§ Raw data:
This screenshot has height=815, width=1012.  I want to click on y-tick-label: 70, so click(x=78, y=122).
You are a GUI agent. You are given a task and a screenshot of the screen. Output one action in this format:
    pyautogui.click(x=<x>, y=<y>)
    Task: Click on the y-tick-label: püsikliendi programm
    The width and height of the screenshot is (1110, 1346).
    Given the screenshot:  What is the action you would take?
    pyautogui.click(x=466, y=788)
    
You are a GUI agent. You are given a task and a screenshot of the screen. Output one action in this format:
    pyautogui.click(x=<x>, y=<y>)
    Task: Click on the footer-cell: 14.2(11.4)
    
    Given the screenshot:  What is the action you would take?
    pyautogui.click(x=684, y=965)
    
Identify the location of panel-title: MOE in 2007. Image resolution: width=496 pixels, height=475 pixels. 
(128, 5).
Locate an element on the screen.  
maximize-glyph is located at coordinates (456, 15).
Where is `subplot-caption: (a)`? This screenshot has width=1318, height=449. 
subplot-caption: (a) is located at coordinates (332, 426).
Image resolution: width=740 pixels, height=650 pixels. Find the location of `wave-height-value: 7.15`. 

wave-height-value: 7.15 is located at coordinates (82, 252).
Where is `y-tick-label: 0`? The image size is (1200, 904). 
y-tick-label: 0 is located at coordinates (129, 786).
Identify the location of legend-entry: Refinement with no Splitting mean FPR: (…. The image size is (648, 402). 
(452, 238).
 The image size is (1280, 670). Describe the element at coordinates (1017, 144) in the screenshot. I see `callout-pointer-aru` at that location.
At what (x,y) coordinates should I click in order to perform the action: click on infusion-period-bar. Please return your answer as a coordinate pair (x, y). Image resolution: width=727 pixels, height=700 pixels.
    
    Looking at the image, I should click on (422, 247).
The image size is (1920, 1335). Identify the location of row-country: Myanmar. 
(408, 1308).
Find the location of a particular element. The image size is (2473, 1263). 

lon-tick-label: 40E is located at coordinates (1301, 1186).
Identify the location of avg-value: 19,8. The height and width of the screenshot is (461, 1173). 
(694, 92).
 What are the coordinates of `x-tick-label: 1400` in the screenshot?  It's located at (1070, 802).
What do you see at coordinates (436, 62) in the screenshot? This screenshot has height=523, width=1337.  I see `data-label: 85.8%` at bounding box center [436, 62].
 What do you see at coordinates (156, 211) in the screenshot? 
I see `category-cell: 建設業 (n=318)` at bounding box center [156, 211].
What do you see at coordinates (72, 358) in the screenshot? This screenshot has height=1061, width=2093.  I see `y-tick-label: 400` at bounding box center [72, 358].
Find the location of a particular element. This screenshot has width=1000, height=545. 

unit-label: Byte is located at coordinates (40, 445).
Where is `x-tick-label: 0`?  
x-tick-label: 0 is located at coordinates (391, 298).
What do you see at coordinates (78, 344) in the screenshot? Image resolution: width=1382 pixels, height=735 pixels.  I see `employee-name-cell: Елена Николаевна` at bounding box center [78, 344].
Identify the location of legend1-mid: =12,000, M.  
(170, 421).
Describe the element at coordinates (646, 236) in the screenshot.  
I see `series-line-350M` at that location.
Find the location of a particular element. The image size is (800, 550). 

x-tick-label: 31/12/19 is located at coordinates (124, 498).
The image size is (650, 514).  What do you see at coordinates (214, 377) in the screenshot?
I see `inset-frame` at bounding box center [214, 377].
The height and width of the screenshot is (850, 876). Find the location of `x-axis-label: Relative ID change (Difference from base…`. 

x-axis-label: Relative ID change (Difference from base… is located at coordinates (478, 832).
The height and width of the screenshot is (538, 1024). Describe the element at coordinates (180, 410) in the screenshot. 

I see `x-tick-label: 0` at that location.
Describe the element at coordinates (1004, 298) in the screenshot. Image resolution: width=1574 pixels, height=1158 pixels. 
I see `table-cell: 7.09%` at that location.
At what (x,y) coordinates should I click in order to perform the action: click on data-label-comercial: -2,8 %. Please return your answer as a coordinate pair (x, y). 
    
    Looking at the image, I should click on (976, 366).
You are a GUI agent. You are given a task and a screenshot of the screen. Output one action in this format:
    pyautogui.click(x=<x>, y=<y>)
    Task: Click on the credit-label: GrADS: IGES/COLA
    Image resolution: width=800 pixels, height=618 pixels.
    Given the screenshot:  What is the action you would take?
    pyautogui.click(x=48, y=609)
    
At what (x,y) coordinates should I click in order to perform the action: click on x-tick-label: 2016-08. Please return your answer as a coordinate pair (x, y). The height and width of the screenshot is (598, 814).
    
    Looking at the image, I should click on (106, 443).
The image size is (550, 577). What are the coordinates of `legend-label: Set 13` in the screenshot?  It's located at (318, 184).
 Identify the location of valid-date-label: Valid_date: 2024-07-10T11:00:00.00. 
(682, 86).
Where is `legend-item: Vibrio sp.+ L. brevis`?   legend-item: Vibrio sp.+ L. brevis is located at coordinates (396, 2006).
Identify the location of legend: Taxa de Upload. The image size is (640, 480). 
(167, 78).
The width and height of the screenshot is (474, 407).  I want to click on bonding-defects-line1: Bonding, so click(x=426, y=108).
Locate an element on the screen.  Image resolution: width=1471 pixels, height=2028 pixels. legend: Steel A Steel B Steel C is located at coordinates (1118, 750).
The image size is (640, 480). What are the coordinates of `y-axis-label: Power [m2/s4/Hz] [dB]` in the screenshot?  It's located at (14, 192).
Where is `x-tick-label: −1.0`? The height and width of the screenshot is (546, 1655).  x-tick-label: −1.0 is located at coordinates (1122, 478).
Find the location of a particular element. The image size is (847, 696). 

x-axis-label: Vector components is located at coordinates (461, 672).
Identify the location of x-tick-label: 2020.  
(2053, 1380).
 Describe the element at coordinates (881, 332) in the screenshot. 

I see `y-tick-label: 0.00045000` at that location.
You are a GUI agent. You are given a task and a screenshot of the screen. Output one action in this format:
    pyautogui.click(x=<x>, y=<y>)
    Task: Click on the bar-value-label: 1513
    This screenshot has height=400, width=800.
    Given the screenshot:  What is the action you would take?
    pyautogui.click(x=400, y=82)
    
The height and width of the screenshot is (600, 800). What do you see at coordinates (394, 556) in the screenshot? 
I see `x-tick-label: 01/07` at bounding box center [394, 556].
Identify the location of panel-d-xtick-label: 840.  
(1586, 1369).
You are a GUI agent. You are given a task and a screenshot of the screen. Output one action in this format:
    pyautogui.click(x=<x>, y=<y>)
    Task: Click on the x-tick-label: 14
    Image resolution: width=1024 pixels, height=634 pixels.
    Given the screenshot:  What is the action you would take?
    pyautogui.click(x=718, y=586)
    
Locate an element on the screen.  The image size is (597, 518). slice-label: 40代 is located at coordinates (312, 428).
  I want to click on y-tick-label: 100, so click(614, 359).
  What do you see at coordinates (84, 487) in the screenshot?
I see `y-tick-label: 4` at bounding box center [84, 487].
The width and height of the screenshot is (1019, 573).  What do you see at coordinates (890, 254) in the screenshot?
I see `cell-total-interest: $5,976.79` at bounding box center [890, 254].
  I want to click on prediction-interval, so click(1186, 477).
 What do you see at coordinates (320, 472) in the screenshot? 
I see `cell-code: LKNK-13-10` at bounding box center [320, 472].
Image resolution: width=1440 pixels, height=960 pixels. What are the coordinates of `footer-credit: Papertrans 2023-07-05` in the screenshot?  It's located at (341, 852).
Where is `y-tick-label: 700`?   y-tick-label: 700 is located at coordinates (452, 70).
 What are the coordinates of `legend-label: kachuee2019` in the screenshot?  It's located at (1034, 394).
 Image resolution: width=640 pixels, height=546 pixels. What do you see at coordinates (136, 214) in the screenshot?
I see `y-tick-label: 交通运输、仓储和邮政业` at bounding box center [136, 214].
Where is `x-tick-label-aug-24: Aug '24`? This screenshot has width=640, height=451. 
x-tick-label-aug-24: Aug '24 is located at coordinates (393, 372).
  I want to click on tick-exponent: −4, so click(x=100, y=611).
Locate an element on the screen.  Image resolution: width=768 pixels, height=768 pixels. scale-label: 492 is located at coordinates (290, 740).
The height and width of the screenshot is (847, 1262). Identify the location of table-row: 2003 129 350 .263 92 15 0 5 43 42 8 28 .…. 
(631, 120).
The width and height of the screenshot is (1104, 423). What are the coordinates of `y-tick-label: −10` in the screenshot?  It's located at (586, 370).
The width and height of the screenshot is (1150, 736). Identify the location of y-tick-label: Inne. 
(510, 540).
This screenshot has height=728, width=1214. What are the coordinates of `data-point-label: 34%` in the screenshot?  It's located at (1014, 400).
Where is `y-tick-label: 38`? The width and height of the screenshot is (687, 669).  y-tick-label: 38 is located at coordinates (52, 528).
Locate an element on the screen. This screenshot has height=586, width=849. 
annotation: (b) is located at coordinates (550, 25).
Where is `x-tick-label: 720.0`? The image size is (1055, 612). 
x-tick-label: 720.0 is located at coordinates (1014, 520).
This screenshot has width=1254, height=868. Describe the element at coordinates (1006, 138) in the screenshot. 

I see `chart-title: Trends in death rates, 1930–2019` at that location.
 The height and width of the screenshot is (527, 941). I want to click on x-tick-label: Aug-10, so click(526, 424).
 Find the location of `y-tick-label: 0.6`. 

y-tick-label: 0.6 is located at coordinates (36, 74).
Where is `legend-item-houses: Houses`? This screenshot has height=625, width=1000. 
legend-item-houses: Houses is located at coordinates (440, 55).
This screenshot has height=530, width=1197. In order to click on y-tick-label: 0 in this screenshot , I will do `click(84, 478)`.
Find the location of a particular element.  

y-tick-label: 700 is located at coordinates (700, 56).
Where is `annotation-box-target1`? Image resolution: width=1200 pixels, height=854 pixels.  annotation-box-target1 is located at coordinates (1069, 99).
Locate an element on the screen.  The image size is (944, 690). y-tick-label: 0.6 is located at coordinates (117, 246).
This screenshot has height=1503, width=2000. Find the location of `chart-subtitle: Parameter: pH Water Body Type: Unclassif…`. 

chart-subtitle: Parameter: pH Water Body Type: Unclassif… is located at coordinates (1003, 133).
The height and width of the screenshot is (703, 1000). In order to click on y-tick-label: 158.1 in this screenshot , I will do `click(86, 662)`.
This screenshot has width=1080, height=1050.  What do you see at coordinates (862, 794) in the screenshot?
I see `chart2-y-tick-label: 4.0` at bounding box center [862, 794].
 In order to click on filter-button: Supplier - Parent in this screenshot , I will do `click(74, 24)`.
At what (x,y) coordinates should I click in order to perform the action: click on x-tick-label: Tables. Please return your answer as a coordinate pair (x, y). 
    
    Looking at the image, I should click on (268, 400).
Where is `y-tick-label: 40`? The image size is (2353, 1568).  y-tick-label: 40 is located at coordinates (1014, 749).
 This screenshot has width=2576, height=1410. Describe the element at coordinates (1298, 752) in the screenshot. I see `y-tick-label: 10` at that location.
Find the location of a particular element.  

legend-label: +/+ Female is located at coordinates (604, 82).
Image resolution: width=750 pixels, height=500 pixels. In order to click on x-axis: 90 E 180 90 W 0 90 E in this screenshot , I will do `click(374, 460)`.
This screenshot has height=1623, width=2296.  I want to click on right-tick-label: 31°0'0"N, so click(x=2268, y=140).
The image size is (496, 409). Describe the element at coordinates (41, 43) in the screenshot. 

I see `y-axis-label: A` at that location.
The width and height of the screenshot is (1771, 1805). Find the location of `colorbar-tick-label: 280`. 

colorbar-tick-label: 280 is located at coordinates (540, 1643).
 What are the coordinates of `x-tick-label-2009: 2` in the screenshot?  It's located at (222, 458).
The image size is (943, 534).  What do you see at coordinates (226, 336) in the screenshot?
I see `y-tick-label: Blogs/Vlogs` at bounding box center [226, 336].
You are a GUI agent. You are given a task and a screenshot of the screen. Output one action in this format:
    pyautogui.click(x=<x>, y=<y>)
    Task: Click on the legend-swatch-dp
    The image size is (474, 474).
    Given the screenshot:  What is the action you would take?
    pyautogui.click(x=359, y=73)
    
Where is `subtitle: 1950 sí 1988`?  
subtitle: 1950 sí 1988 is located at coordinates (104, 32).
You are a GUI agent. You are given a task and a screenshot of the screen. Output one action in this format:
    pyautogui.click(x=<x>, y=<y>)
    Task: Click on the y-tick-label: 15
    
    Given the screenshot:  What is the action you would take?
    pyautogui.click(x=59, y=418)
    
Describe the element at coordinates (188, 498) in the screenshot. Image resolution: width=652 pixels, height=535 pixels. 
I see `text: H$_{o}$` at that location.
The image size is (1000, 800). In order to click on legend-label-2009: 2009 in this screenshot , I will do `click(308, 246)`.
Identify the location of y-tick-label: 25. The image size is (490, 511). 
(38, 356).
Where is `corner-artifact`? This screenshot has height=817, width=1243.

§ What you are asked to do: Please format the part of the data that opens with the line containing "The width and height of the screenshot is (1104, 423)." and closes with the line containing "This screenshot has height=728, width=1214." as a JSON list of strings, one string per line and no blank lines.

§ Response below:
[
  "The width and height of the screenshot is (1104, 423). What are the coordinates of `y-tick-label: −10` in the screenshot?  It's located at (586, 370).",
  "The width and height of the screenshot is (1150, 736). Identify the location of y-tick-label: Inne. ",
  "(510, 540).",
  "This screenshot has height=728, width=1214. What are the coordinates of `data-point-label: 34%` in the screenshot?  It's located at (1014, 400)."
]